»»
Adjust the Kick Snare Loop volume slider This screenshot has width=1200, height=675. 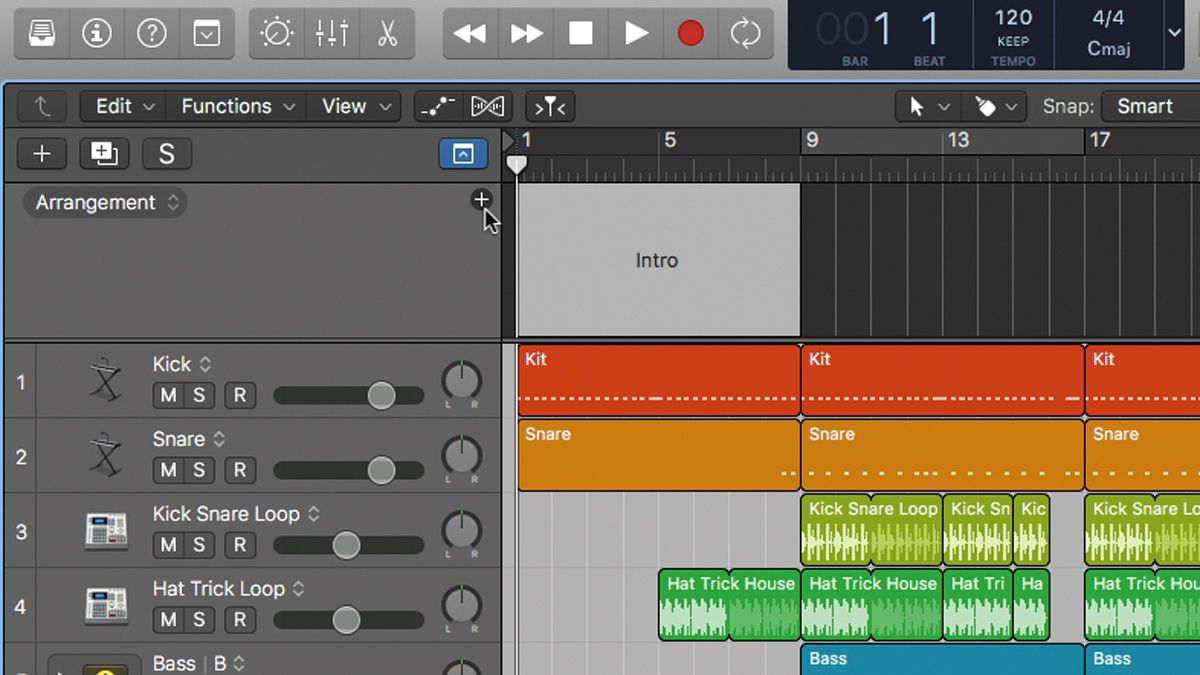point(346,545)
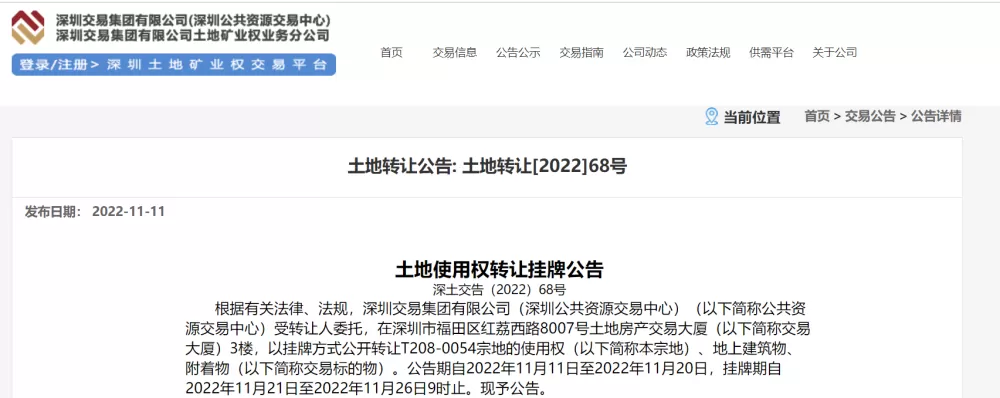Open the 交易信息 menu

click(x=455, y=53)
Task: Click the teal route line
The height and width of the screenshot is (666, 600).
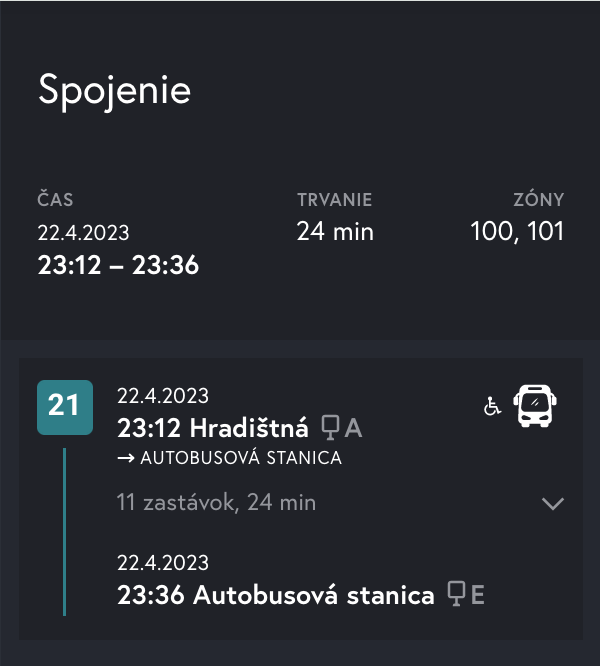Action: pos(65,532)
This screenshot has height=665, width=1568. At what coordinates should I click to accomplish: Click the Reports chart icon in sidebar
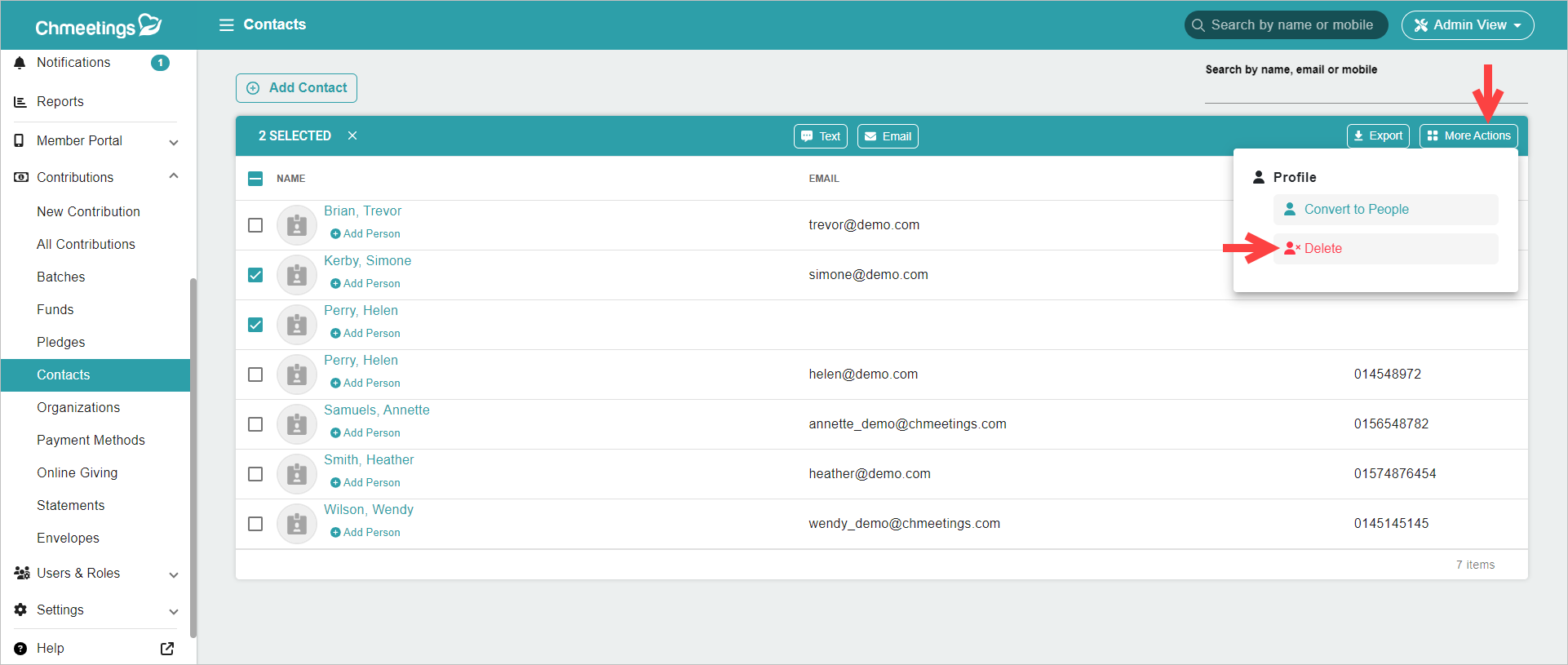20,102
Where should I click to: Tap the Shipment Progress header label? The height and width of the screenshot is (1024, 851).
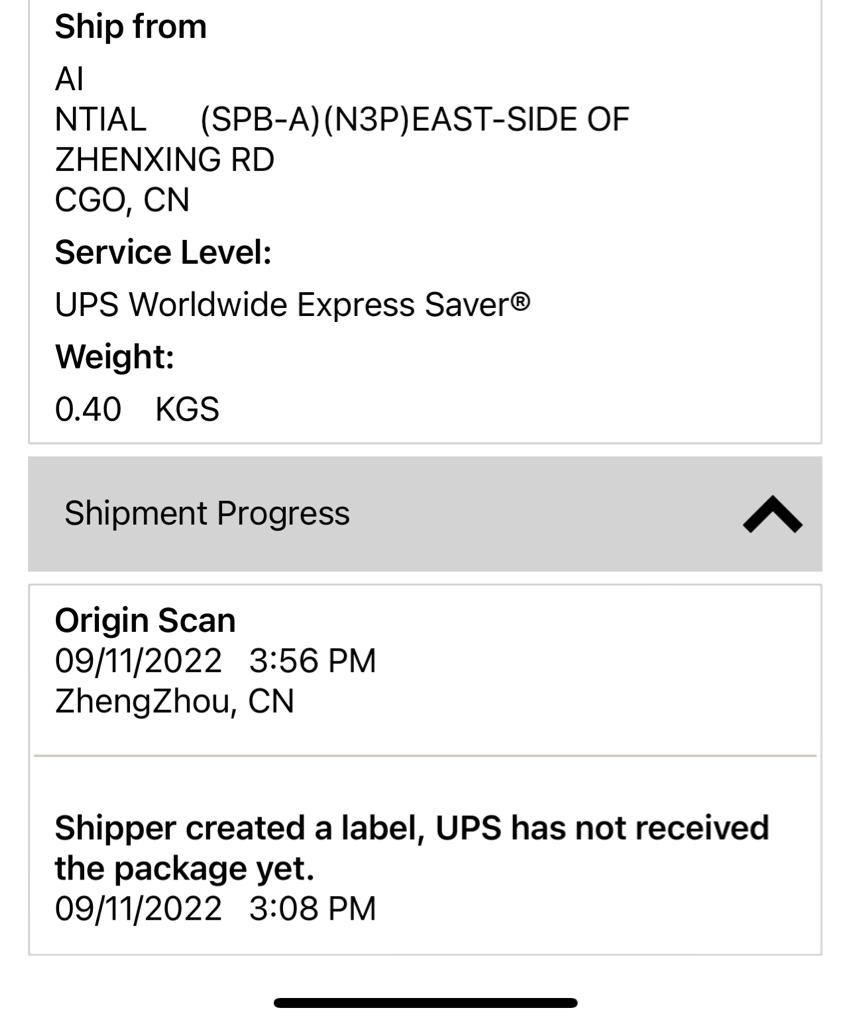click(x=207, y=513)
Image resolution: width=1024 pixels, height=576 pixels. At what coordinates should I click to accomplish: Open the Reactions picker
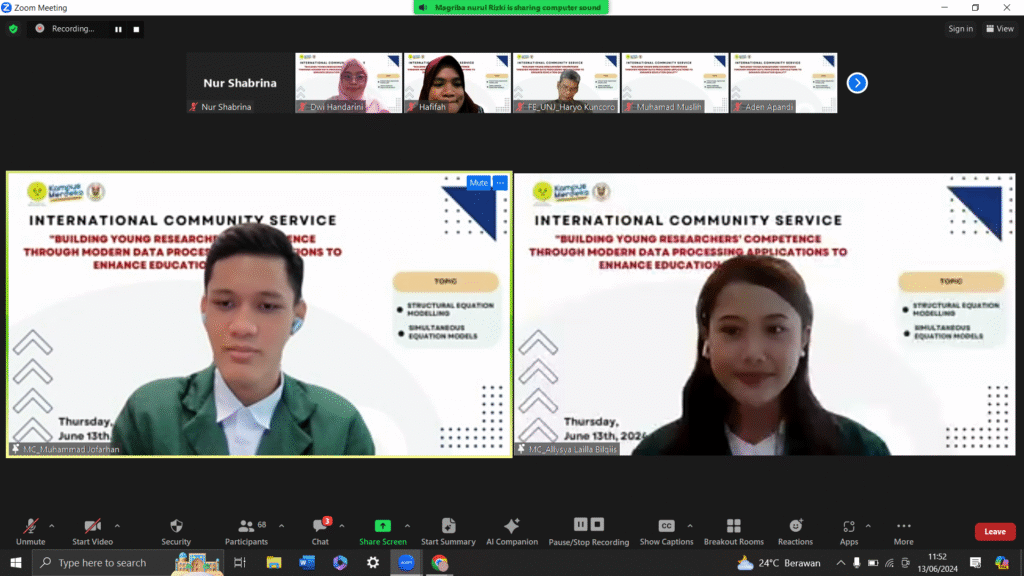click(x=795, y=531)
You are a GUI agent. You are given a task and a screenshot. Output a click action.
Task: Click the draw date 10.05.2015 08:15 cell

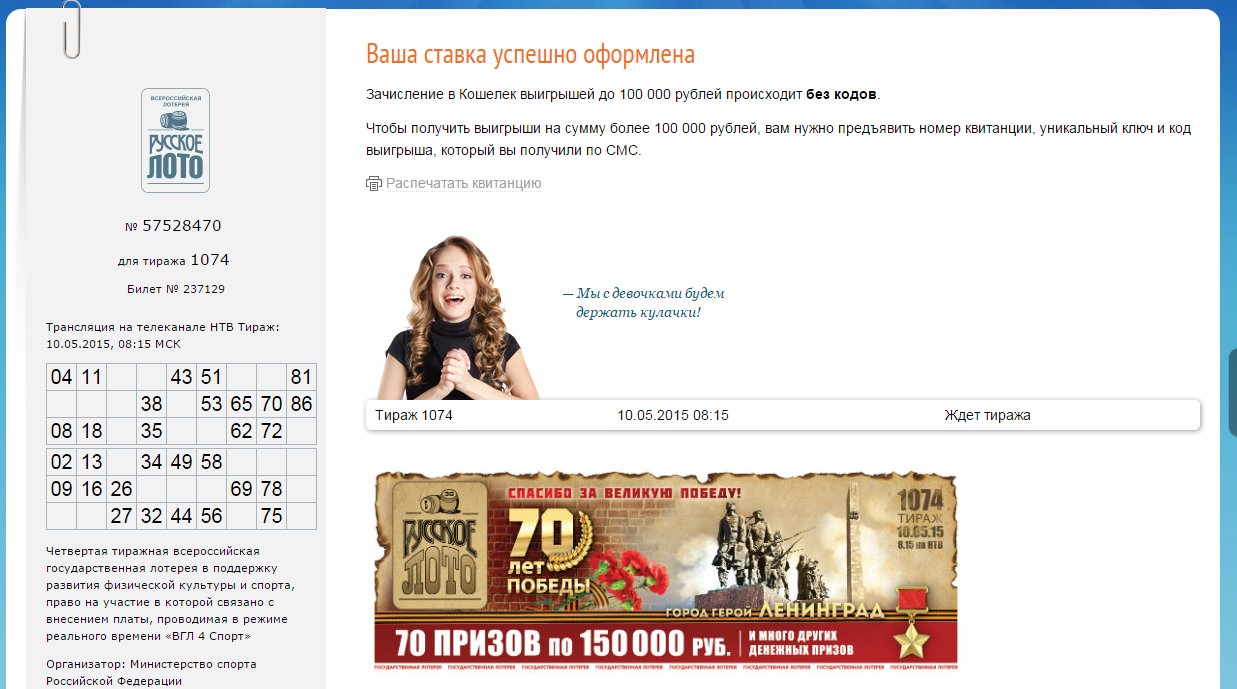672,415
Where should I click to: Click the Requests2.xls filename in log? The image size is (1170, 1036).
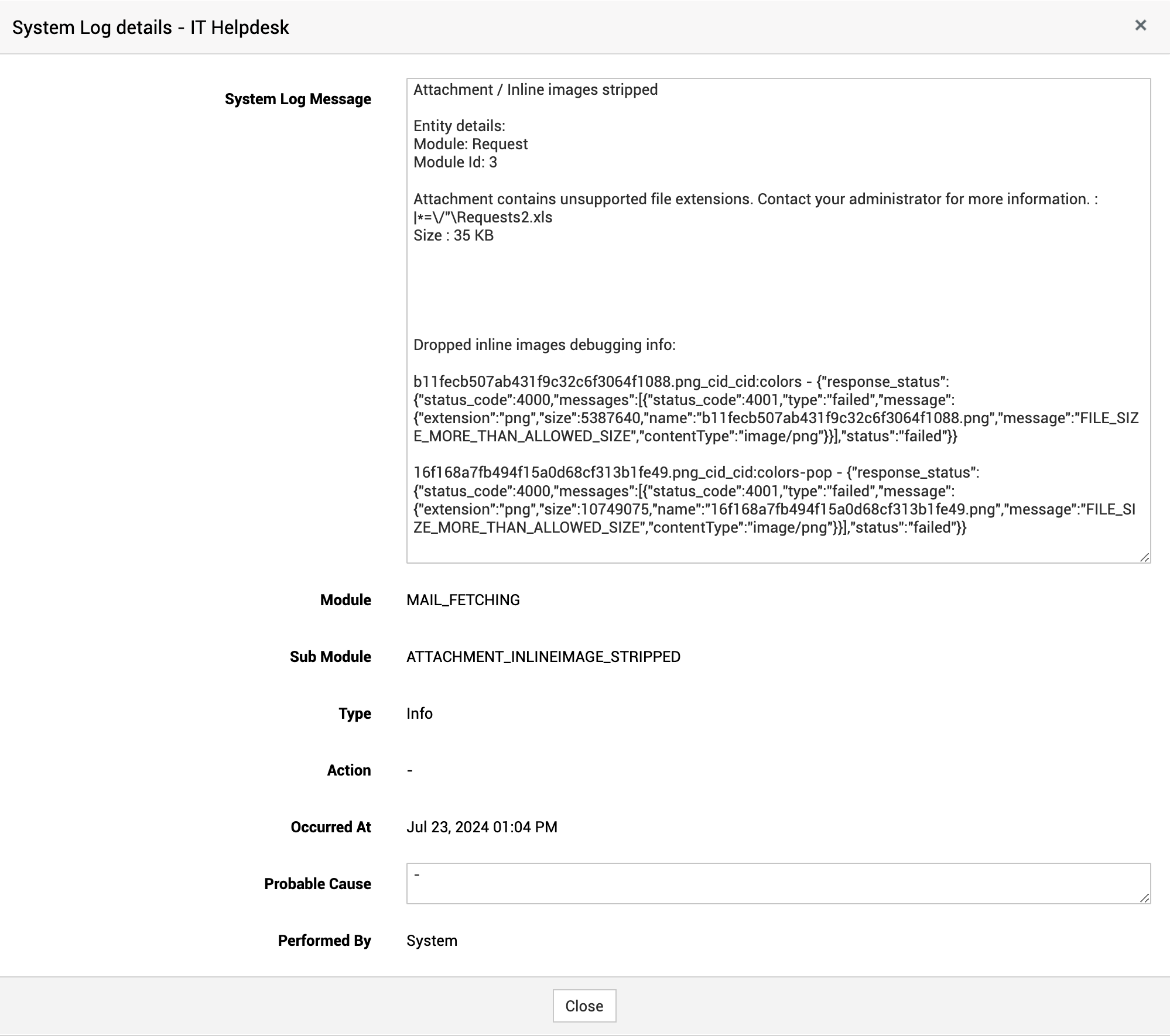[x=504, y=217]
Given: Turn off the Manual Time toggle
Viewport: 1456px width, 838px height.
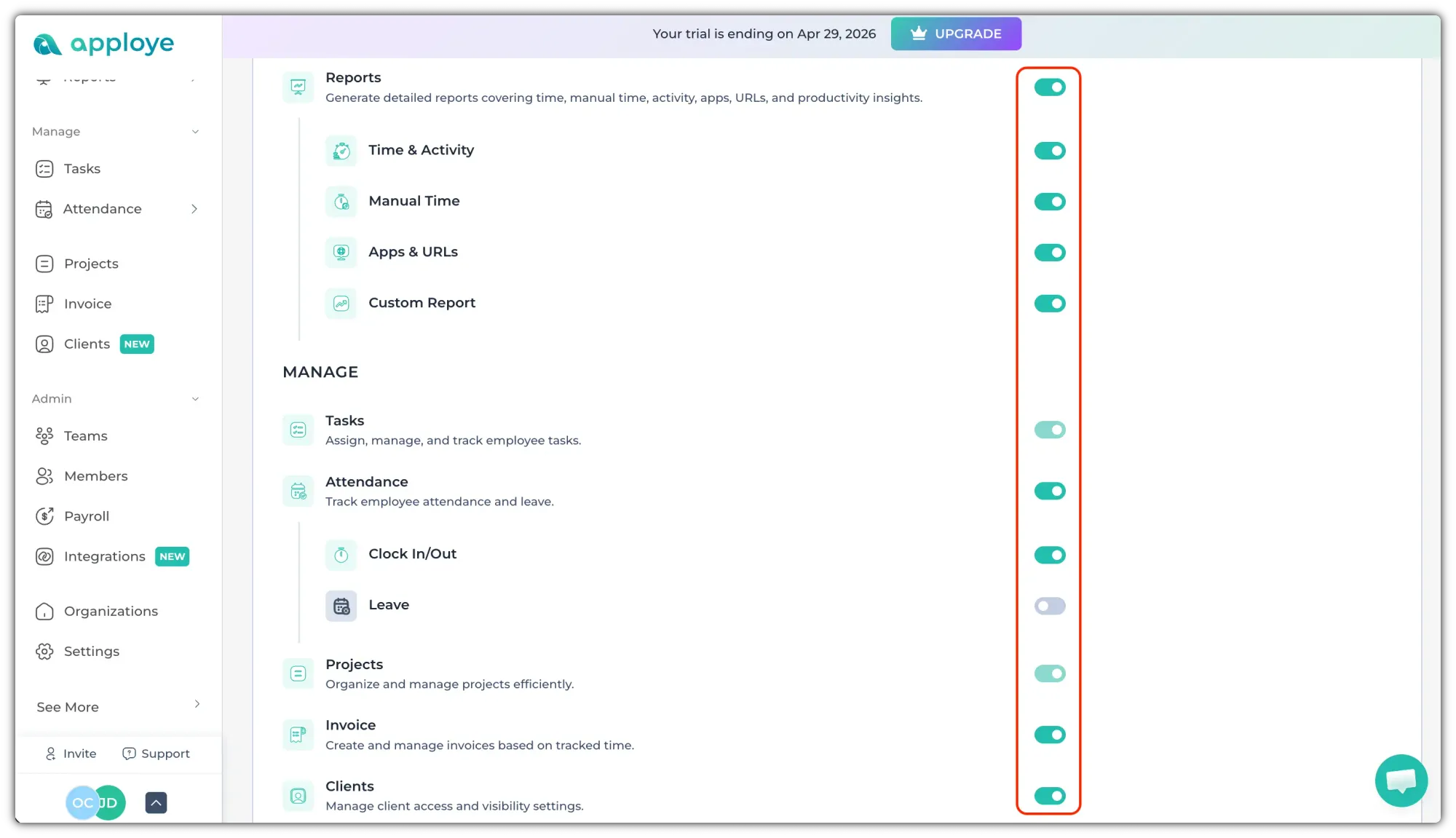Looking at the screenshot, I should tap(1049, 202).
««
_WHAT IS REQUIRED:_
Reproduce only the lines from the line with "Where should I click to: Click" to the end of the entries. Keep both ends, copy them exactly, and omit every picture.

_RESULT OF THIS TASK:_
Where should I click to: Click the Requests2.xls filename in log? The image size is (1170, 1036).
[x=504, y=217]
Given: Turn off the Manual Time toggle
Viewport: 1456px width, 838px height.
Looking at the screenshot, I should tap(1049, 202).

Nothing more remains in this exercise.